Collected data
═══

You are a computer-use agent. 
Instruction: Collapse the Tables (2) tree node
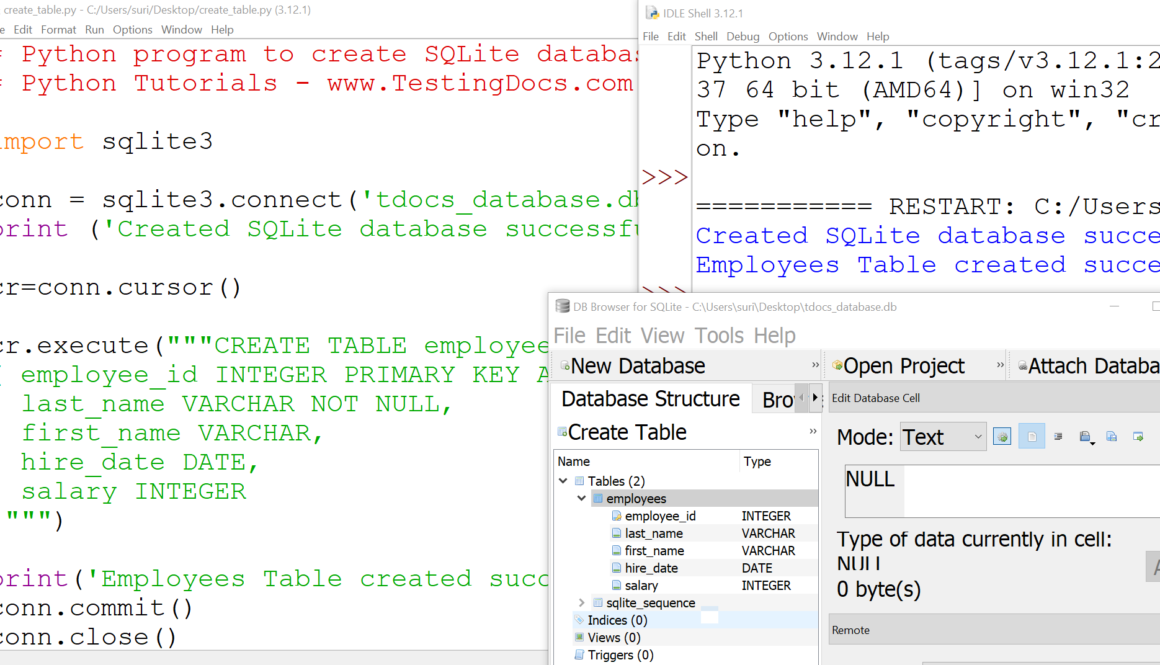point(564,481)
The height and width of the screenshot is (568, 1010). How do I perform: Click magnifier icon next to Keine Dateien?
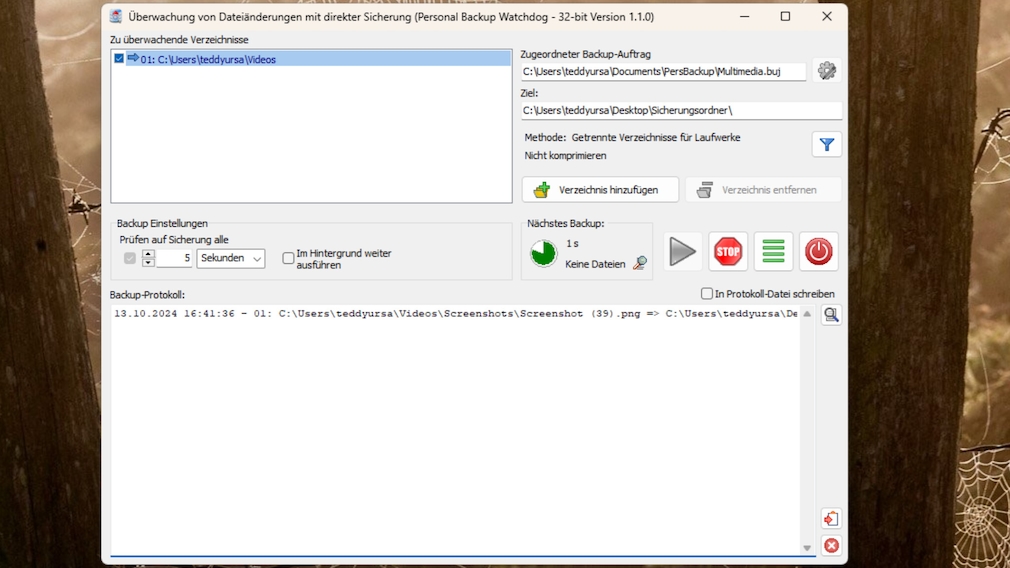[x=640, y=264]
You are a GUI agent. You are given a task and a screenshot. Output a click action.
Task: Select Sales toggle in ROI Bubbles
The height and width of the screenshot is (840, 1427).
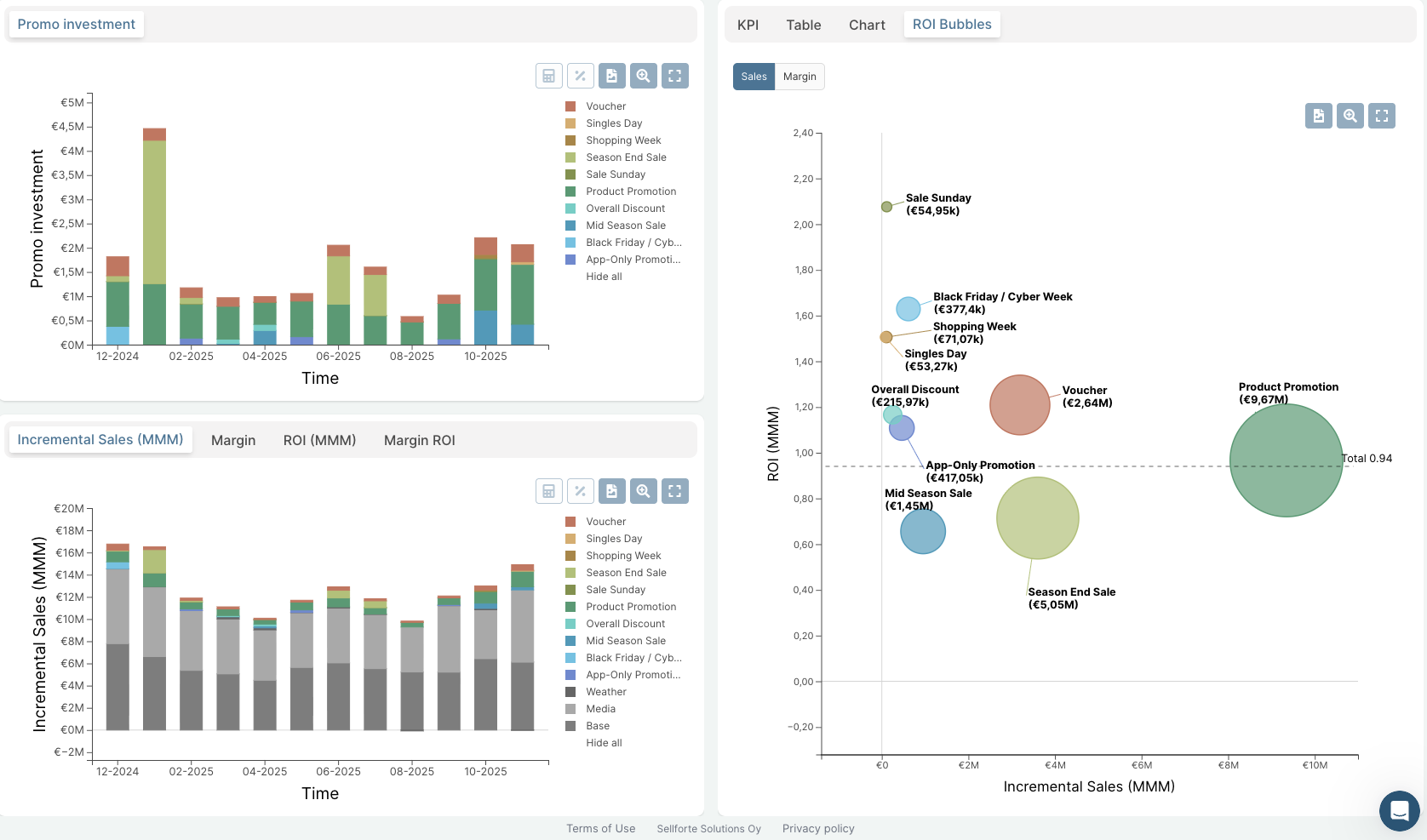[754, 77]
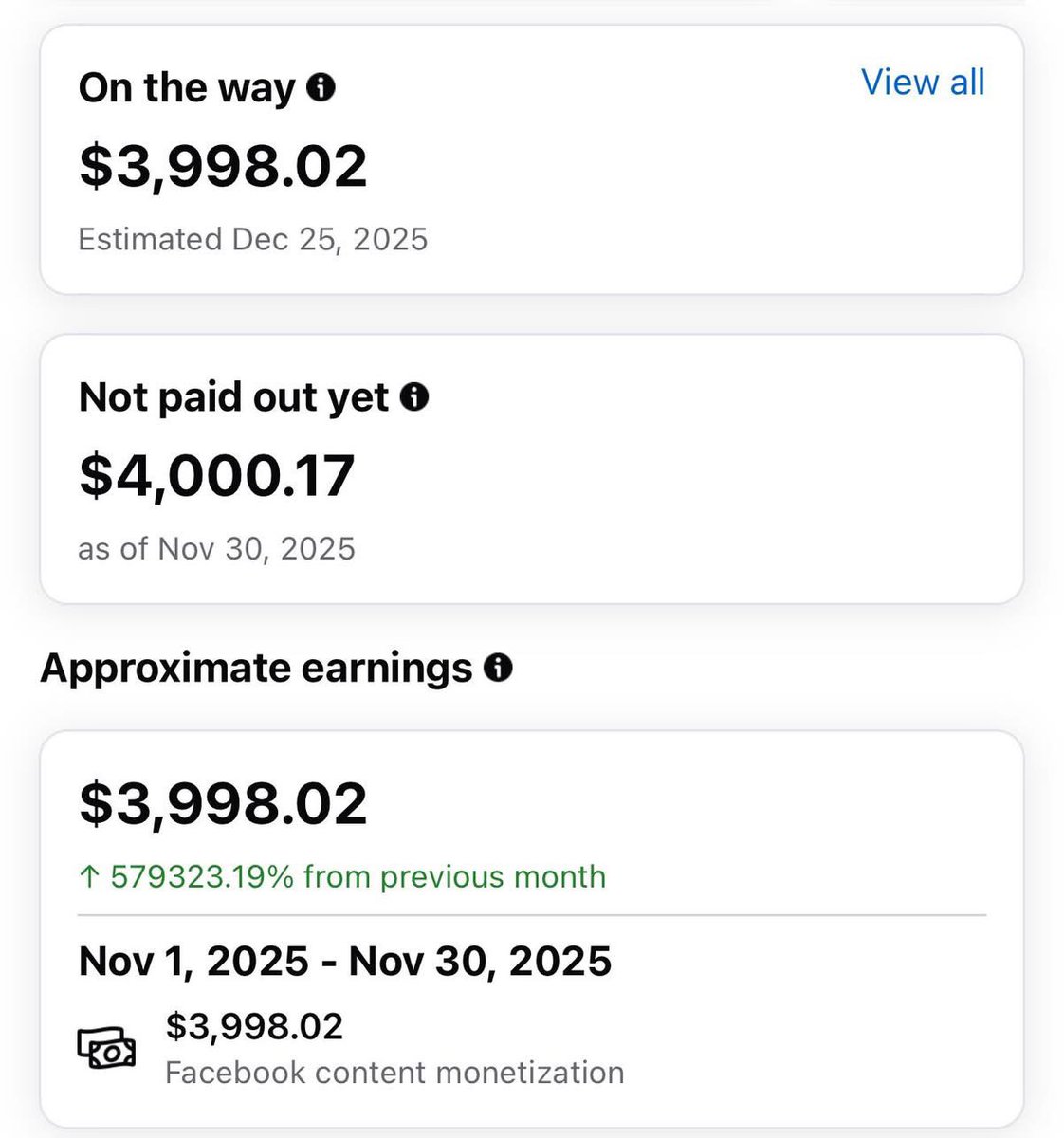
Task: Select the Approximate earnings section heading
Action: (256, 669)
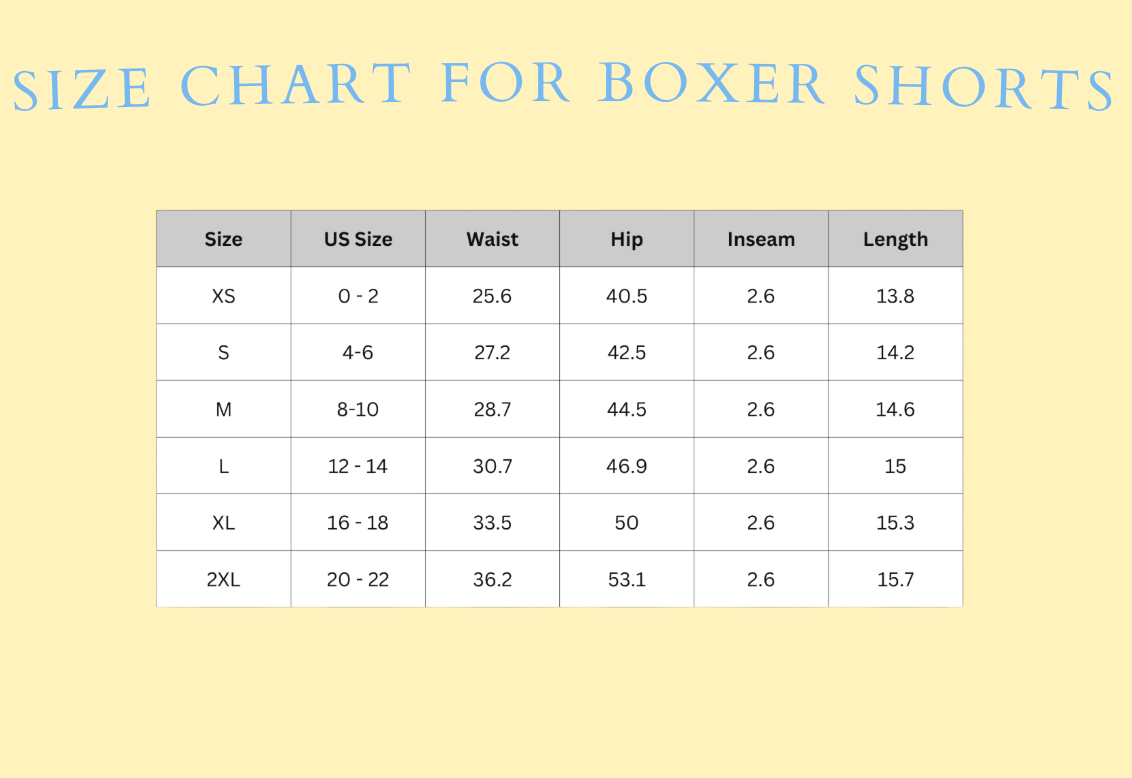
Task: Select the XS size cell
Action: tap(224, 296)
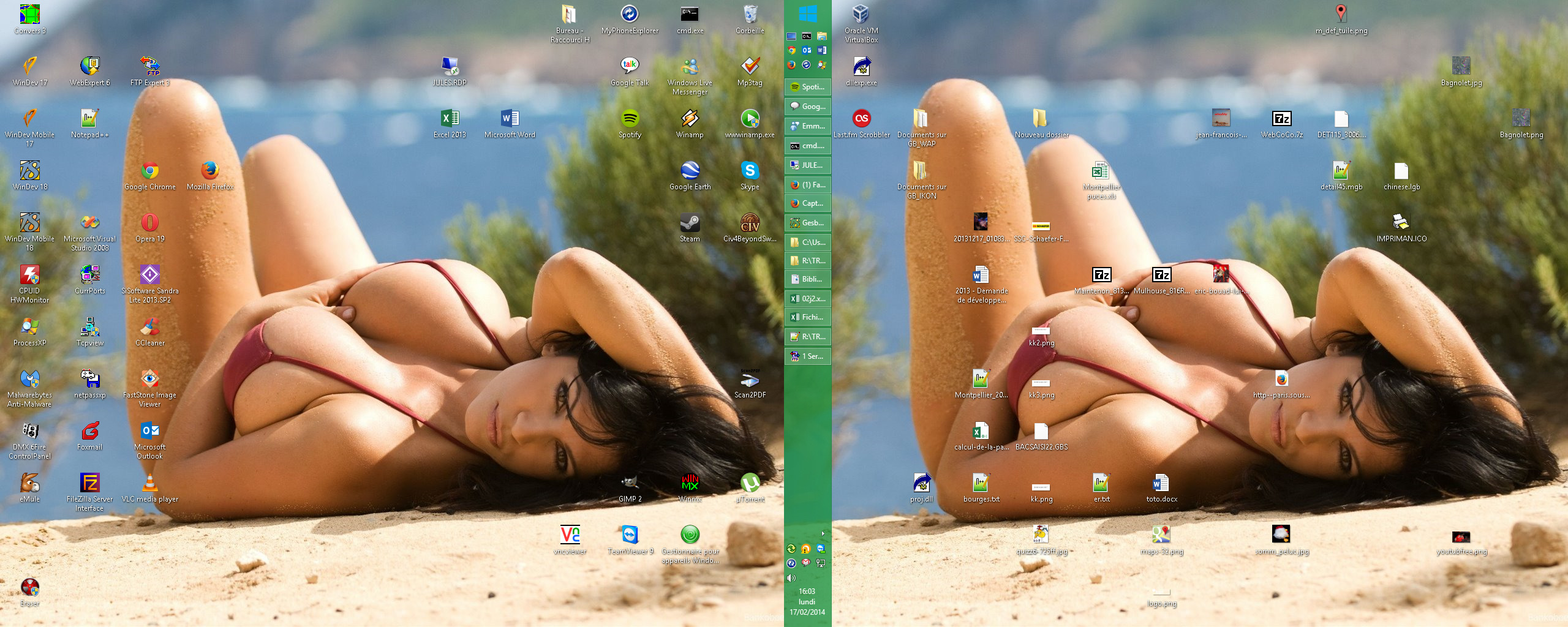Viewport: 1568px width, 627px height.
Task: Launch Notepad++ from the desktop
Action: click(90, 119)
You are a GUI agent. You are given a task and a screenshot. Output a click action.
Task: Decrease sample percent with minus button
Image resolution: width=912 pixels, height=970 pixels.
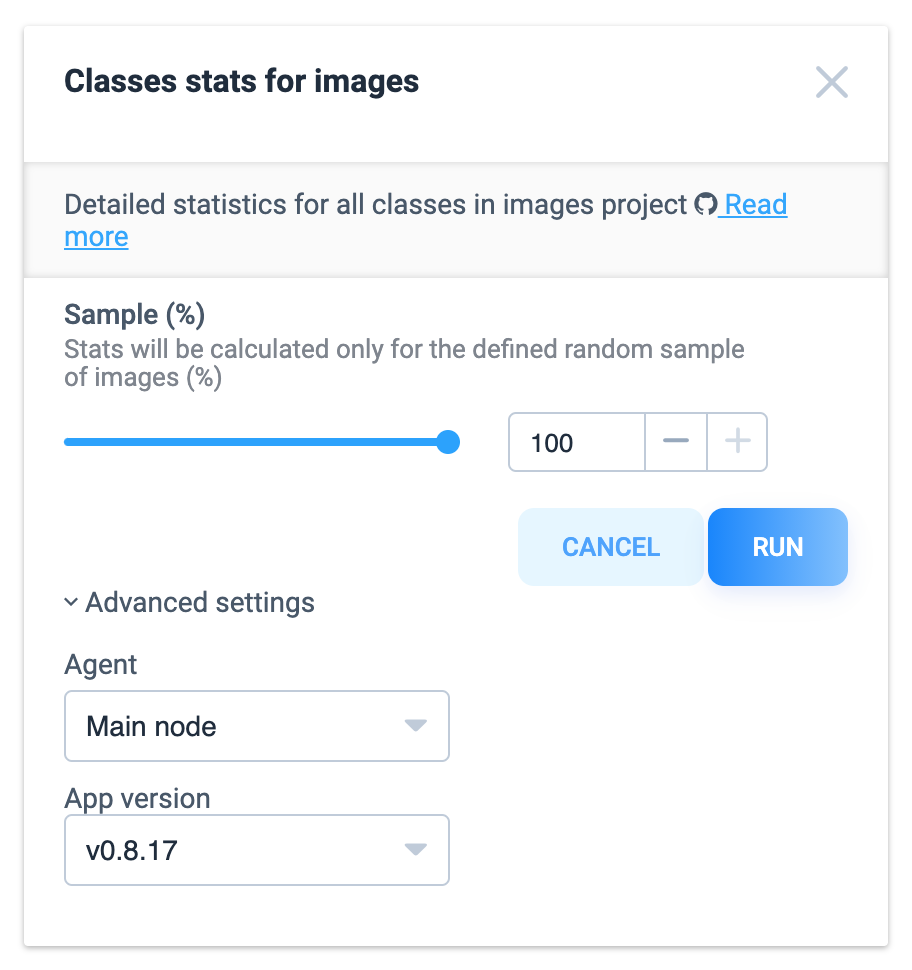point(676,442)
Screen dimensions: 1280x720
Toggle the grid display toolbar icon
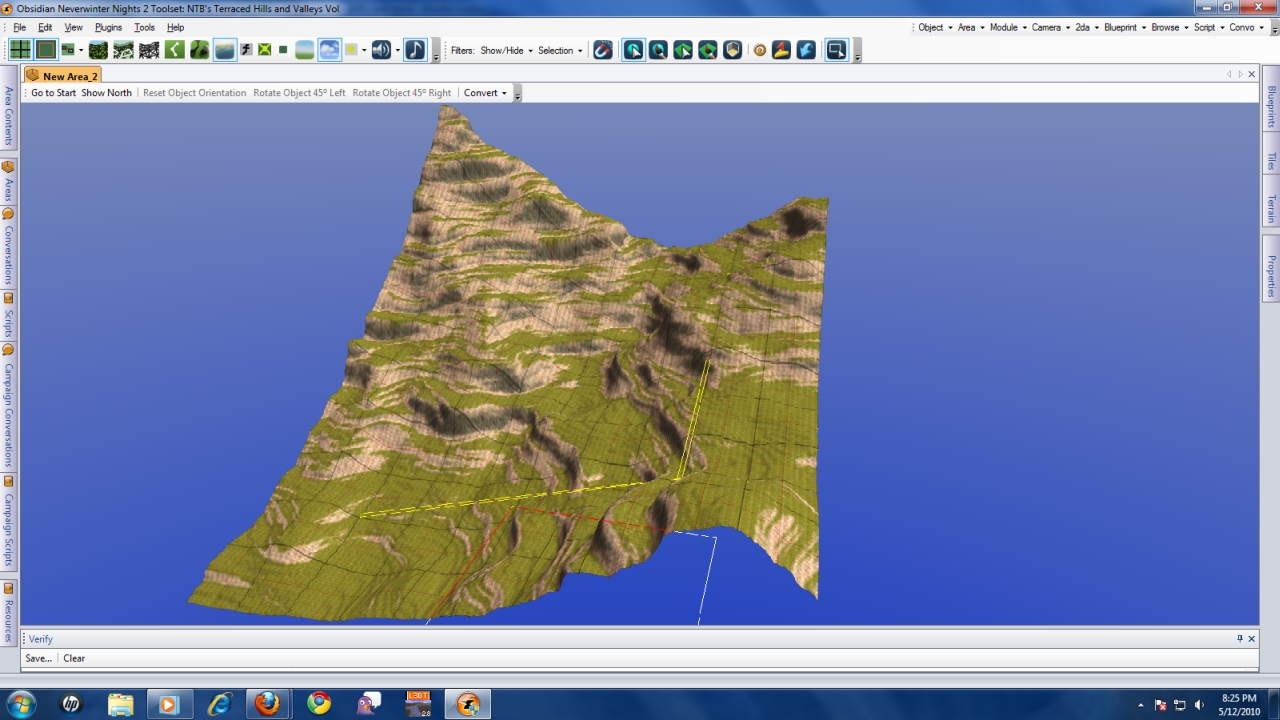(20, 50)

═══

▶ [Prompt] Apart from the pictures, every line above must be repeated exactly.

▶ [Result of the exercise]
You are a computer-use agent. 
Instruction: Collapse the Tables (2) tree node
point(564,481)
The height and width of the screenshot is (568, 1010). How do I perform: Click magnifier icon next to Keine Dateien?
[x=640, y=264]
You are a GUI agent. You are given a task and a screenshot. Output a click action.
Task: Select Sales toggle in ROI Bubbles
The height and width of the screenshot is (840, 1427).
[754, 77]
Task: Select the Approximate earnings section heading
Action: (256, 669)
Task: Select the XS size cell
Action: tap(224, 296)
Viewport: 1568px width, 627px height.
Task: Launch Notepad++ from the desktop
Action: click(90, 119)
You are a GUI agent. You are given a task and a screenshot. Output a click action.
Task: Decrease sample percent with minus button
Image resolution: width=912 pixels, height=970 pixels.
point(676,442)
Screen dimensions: 1280x720
Toggle the grid display toolbar icon
(20, 50)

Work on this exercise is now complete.